EJERCICIOS PROPUESTOS
• a. Según el texto del ejercicio, ¿a qué aldea se acercaba Jesús cuando encontró a la viuda?
• b. Reproduzca del texto del ejercicio el fragmento que va desde "Evangelio en la" hasta "a su pueblo.", incluidas ambas expresiones.

TEXTO DEL EJERCICIO

· · · · · · ·

Evangelio en la calle
El evangelista Lucas narra una escena dramática y conmovedora en el cap. 7, 11-17. Merece la pena que recodemos ese trozo del Evangelio y que nos detengamos en él llevándolo, en este caso, al hospital.
Recodemos: al acercarse Jesús a la aldea de Naín, se encuentra con una viuda que llevaba a enterrar a su hijo único. Jesús se conmueve, dice a la madre que no llore, se acerca al féretro, lo toca, le pide al difunto que se levante y se lo entrega vivo a su madre. Al ver lo sucedido, la gente divulga que Dios ha visitado a su pueblo.
De Jesucristo no puede salir otra cosa nada más que el bien. Él es una fuente de profundo bienestar. Nos cuesta trabajo, desde nuestra pequeñez, comprobar que tanta bondad pueda salir de tal profeta. Pero también es cierto que, previamente, Jesús se conmueve, se acerca, toca…, es decir, se mete en el problema, se embarra hasta lo más profundo de su ser y…, después, actúa.

· · · · · · ·

LÍNEAS EXTRAÍDAS
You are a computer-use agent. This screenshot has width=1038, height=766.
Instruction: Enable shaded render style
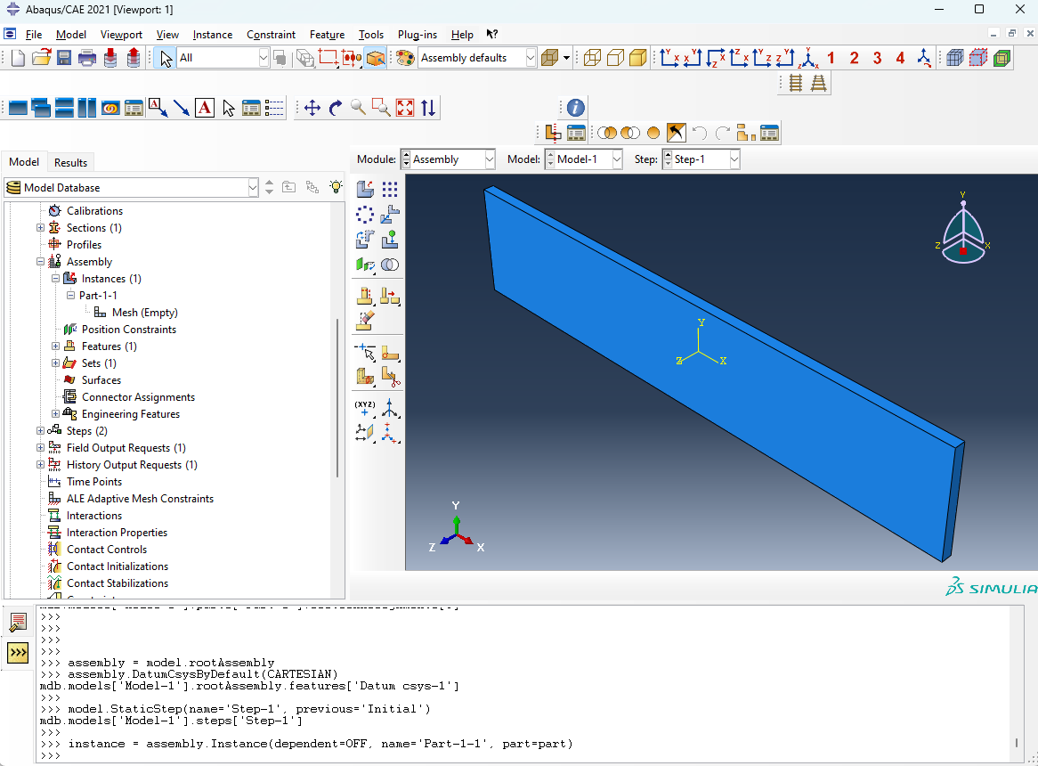pyautogui.click(x=637, y=58)
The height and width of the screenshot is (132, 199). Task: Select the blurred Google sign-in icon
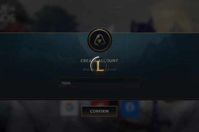pyautogui.click(x=69, y=107)

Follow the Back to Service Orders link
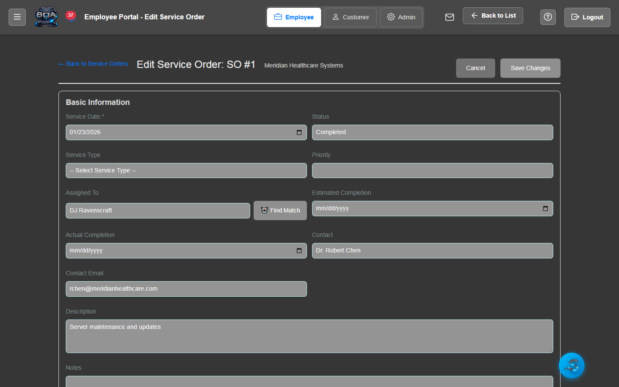(93, 64)
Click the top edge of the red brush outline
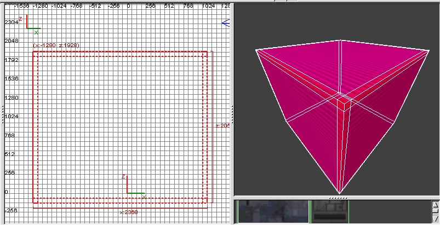Image resolution: width=440 pixels, height=225 pixels. pos(121,52)
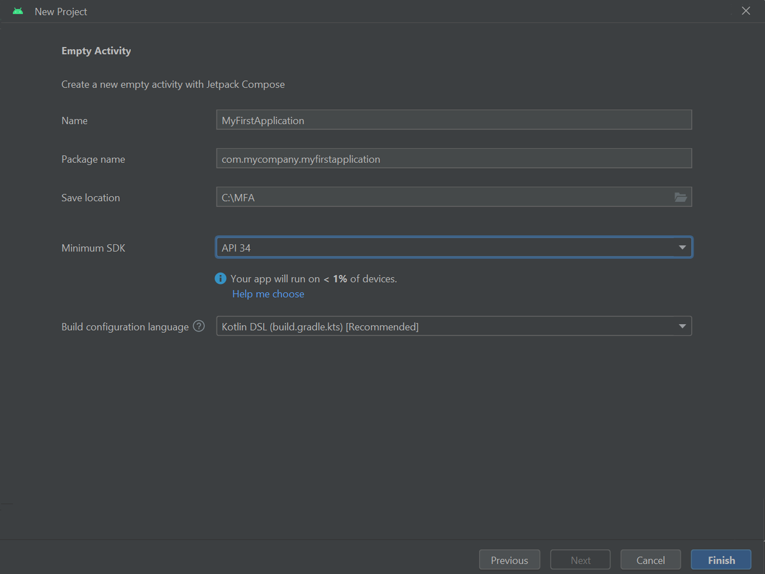Expand the Build configuration language dropdown arrow
The height and width of the screenshot is (574, 765).
point(682,327)
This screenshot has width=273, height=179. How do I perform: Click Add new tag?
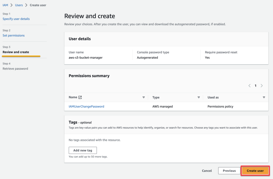tap(83, 150)
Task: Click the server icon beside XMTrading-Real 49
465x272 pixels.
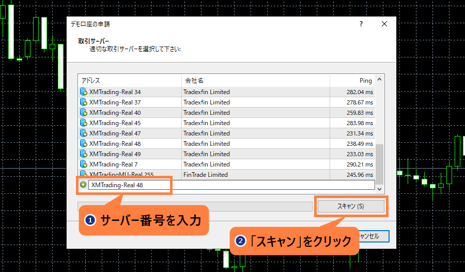Action: [x=84, y=154]
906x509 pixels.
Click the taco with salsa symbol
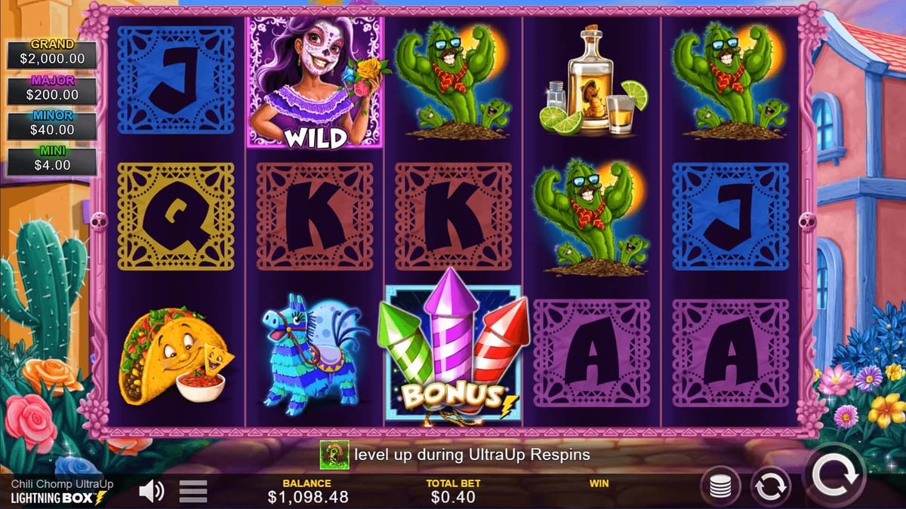[x=177, y=354]
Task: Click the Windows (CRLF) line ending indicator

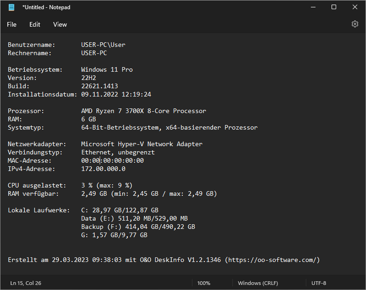Action: (x=258, y=283)
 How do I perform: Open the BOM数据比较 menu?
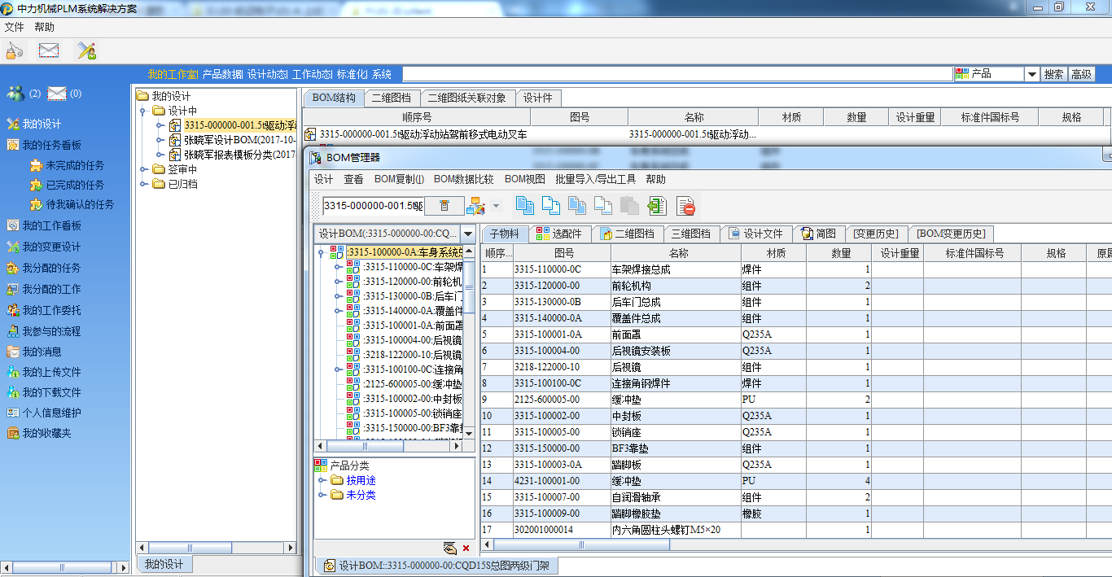[463, 179]
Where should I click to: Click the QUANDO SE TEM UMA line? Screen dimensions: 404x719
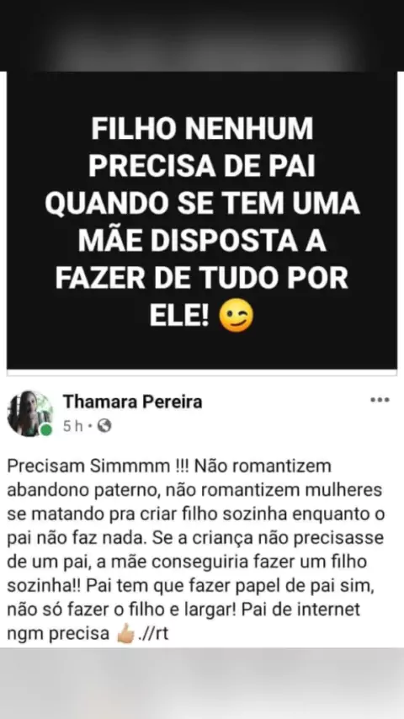pos(202,204)
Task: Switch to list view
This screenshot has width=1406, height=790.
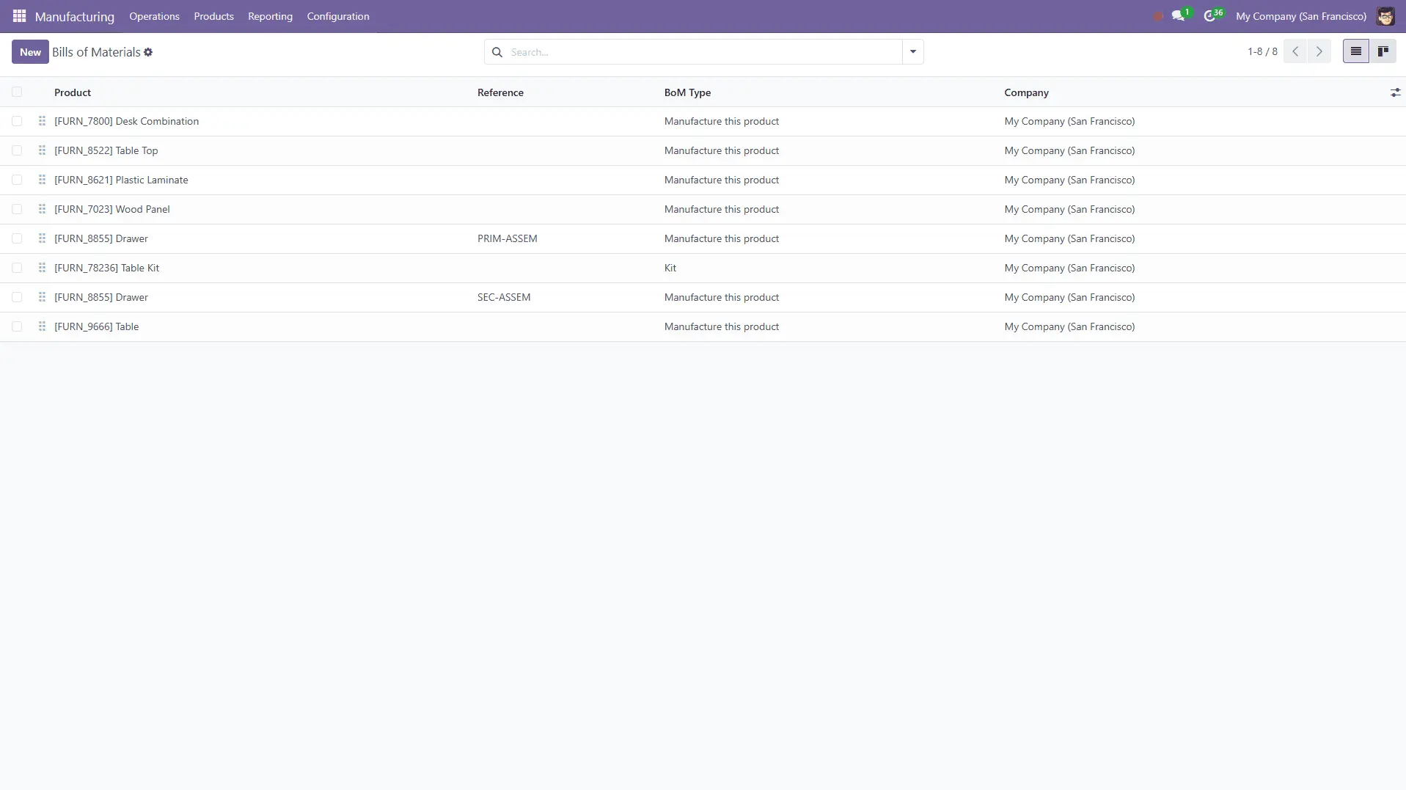Action: (x=1355, y=51)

· · · · · · ·

RESPUESTAS ESCRITAS
• a. A la aldea de Naín.

• b.
Evangelio en la calle
El evangelista Lucas narra una escena dramática y conmovedora en el cap. 7, 11-17. Merece la pena que recodemos ese trozo del Evangelio y que nos detengamos en él llevándolo, en este caso, al hospital.
Recodemos: al acercarse Jesús a la aldea de Naín, se encuentra con una viuda que llevaba a enterrar a su hijo único. Jesús se conmueve, dice a la madre que no llore, se acerca al féretro, lo toca, le pide al difunto que se levante y se lo entrega vivo a su madre. Al ver lo sucedido, la gente divulga que Dios ha visitado a su pueblo.